La dimensione di questo fenomeno non può essere attribuita solo al disinteresse specifico sui temi referendari, ma ha tante cause (checché se ne dica: quarta avvertenza).
Certamente una di queste è l’andamento del fenomeno dell’astensione. Che non colpisce solo i referendum, ma tutti i tipi di elezione. I nostri costituenti erano stati ottimisti. Avevano sottovalutato questo fenomeno. Pensavano che i cittadini avrebbero partecipato di più. E certamente non avevano pensato che una delle tecniche utilizzate da chi è per il “NO” a un referendum sarebbe stata quella di sfruttare il tesoretto dell’astensionismo generalizzato per sommare ad esso la propria contrarietà. E, anziché dire no a viso aperto, rifugiarsi anche loro nell’astensione. Non parlare di un referendum, dimostrarsi distratti aumenta la probabilità che all’astensionismo naturale e all’astensionismo interessato dei contrari si aggiunga un terzo astensionismo indotto. Quello di chi non sa che ci sarà un referendum. E ciascuno di noi sicuramente può pensare a propri conoscenti o amici che di questi come di altri referendum assolutamente non sanno nulla.
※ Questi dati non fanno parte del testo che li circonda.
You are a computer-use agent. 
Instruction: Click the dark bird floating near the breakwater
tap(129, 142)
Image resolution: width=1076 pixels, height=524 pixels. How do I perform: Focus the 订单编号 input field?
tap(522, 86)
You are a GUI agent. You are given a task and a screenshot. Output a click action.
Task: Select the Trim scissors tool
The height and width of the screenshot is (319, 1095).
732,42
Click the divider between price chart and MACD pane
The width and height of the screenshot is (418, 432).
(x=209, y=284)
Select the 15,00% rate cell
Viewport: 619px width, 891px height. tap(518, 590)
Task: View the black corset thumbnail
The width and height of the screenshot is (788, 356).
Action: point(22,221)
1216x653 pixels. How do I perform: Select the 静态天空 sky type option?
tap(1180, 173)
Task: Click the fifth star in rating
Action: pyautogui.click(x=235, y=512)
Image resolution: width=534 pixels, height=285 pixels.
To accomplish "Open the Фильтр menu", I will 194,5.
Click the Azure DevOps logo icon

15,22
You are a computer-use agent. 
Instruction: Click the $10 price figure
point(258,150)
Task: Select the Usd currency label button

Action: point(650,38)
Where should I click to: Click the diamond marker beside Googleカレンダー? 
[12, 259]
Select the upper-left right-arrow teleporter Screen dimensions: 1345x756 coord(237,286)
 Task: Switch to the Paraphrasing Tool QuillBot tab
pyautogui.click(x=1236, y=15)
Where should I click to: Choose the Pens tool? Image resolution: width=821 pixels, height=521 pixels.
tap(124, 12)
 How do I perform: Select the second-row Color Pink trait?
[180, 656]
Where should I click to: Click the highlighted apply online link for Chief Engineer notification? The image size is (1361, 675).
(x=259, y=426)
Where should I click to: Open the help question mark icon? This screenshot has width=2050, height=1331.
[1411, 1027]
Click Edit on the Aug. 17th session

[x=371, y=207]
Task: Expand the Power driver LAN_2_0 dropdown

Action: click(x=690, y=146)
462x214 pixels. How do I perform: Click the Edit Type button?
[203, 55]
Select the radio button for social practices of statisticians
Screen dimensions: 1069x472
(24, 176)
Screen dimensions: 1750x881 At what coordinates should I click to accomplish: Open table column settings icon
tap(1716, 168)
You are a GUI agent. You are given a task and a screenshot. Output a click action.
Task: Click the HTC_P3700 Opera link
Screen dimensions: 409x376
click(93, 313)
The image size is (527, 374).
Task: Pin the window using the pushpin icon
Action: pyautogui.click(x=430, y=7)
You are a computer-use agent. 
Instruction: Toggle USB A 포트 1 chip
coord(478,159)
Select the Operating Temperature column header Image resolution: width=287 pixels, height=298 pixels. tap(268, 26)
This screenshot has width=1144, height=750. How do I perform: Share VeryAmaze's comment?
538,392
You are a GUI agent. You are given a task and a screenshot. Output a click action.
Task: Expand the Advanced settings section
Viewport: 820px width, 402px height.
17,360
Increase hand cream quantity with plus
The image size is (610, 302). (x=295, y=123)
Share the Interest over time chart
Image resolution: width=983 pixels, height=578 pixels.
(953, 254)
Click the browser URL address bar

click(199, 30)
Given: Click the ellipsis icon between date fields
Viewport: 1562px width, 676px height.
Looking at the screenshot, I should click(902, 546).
Il quarto tipo di astensionismo è quello di chi rivendica di non essere sufficientemente competente per esprimersi con cognizione di causa. È un argomento da rispettare. Perché indica, quando è sincero, un grande rispetto per la cosa pubblica. Ma è un argomento pericoloso. Perché da qui a teorizzare la democrazia dei sapienti il passo è breve. E se la democrazia è cosa dei sapienti, perché consentire a tutti di votare? Nella teoria politica liberale, invece, il problema della conoscenza non è ignorato, ma risolto in modo da renderlo compatibile con l’ideale democratico, che vuole che nessuno sia escluso dal potere di decidere in ragione della propria incompetenza (vera o presunta). Conoscere per deliberare, scriveva Einaudi. E sui temi del referendum conoscere è possibile, purché si venga informati del fatto che ci sarà da deliberare, il 12 giugno, ed è dunque utile conoscere, farsi un opinione. Conoscere è possibile perché dietro ai quesiti referendari ci sono questioni molto chiare, che implicano scelte di altissimo valore politico. Scelte che incidono sulla nostra vita concreta.

Una delle peggiori conseguenze dello scontro tra politica e magistratura in questi anni è stato il diffondersi dell’idea che le questioni della giustizia riguardino solo la pretesa della politica di mettere la museruola ai magistrati o quella dei magistrati di volerla farla pagare ai politici. Uno scontro di potere, insomma. Due banalizzazioni (che certamente hanno del vero), ma che hanno avuto l’effetto di far pensare che i problemi di cui si parla non riguardino il cittadino comune. Purtroppo gli esempi di cattivo funzionamento della giustizia, quali che ne siano le cause, si abbattono inesorabilmente sui cittadini che, per un motivo o per l’altro, vengano in contatto con essa. Si tratti di processi che durano un’infinità e finiscono, così, per mortificare le ragioni di chi ha ragione o di casi (tre all’anno dicono le statistiche) di persone che finiscono in carcere da innocenti, perché solo molti anni dopo un processo stabilirà la loro innocenza. La lista è lunga.

Interrogarsi sulla separazione delle funzioni tra pubblico ministero e giudice, sulle norme che rafforzano il potere delle correnti, sul modo in cui la valutazione dei magistrati avviene, sulle regole della custodia cautelare o sul perché l’effetto afflittivo di una sanzione amministrativa, che determina la decadenza o la sospensione da un pubblico ufficio, non debba essere prevista da una norma penale, com’è sempre avvenuto, con tutte le garanzie che la Costituzione assicura, ma essere piuttosto imposta da una legge che può anche avere applicazione retroattiva, sono alcune questioni cruciali per la giustizia e per i cittadini. E di questo si occupano i referendum. Contrastare le quattro forme di astensionismo di cui ho parlato non è solo interesse di chi sostiene il “SÌ”, ma anche di chi, semplicemente, crede che valga ancora la pena di conoscere e deliberare. Se è così, ancor prima del quorum, l’obiettivo dev’essere quello di informare. Lo può fare chiunque, alzando il telefono, postando su un social o mettendo sulla giacca una coccarda che susciti curiosità. A chi può, spetta fare anche di più. E ci auguriamo che lo faccia.